### INPUT FOR THIS TASK

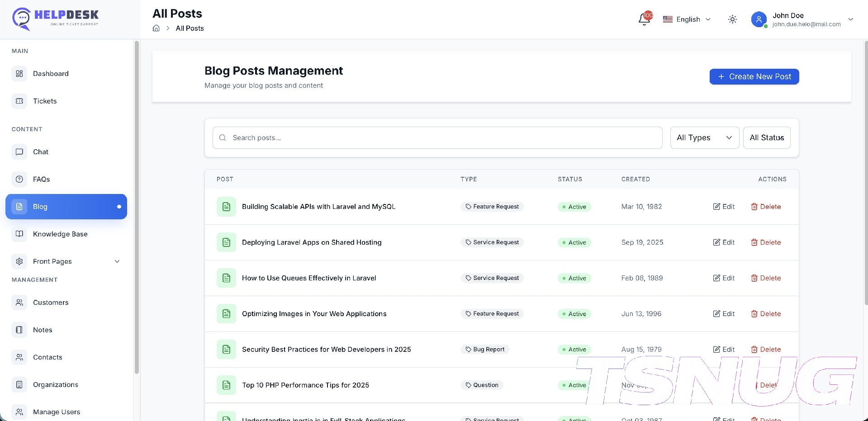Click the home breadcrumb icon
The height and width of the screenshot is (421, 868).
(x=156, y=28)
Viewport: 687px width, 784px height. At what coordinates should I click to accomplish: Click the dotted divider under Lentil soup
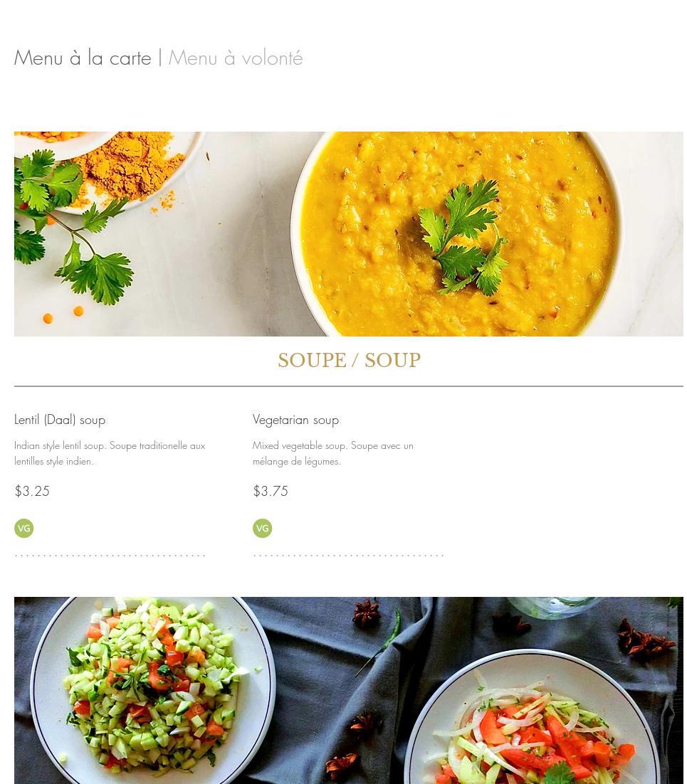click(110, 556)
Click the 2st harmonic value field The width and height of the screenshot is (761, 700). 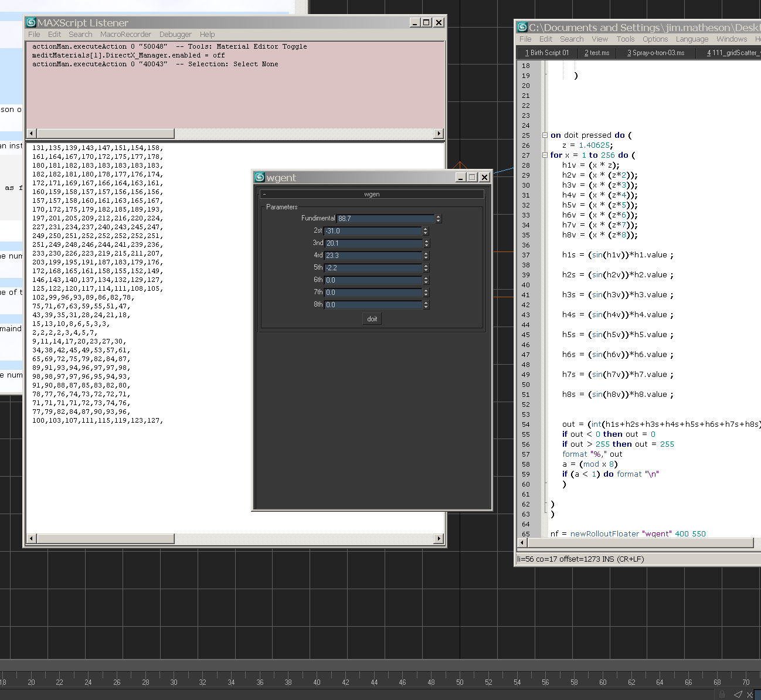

### ASSIGNMENT
Leave every picture out and write out, word for word, the lines from the one that contains "Viewport: 687px width, 784px" through the last line of the records.

### TASK RESPONSE
Viewport: 687px width, 784px height. At what coordinates should I click to accomplish: Click the dotted divider under Lentil soup
click(110, 556)
Click the 2st harmonic value field The width and height of the screenshot is (761, 700). 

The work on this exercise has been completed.